Trying to manage work across distributed legal teams creates three problems at once:
- Information gets split across systems
- Decisions slow down across time zones
- Teams follow different processes for similar work
These gaps create an administrative headache, but they also affect how quickly legal can respond to requests and how consistently policies are applied across regions.
Legal requests can arrive through different channels depending on location or business unit. One region may rely on a shared inbox. Another may track requests in spreadsheets. A third may log matters in a separate tool. When this happens, the legal team loses the shared structure needed to consistently track and report on work.

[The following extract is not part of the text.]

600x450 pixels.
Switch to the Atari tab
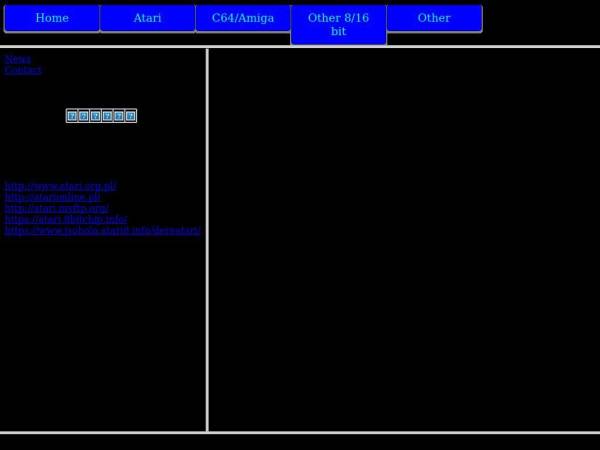tap(147, 18)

Breakdowns often appear at these points where work moves between departments or regions. A request may land with the wrong group and have to wait for reassignment, or leadership reports can come back incomplete because regions capture data in different formats.
These issues will quickly disrupt global collaboration.
What is centralized matter management?
At its core, a centralized matter management system consolidates intake, workflows, documents, legal holds, and reporting into a single platform. This structure gives legal departments a single source of truth across the full matter lifecycle.
It makes good business sense to invest in legal matter management software rather than rely on a patchwork of tools. A modern system doesn’t stop at tracking names and dates. It also brings together intake, outside counsel activity, eBilling, documents, and analytics so teams can see the full picture from request to resolution.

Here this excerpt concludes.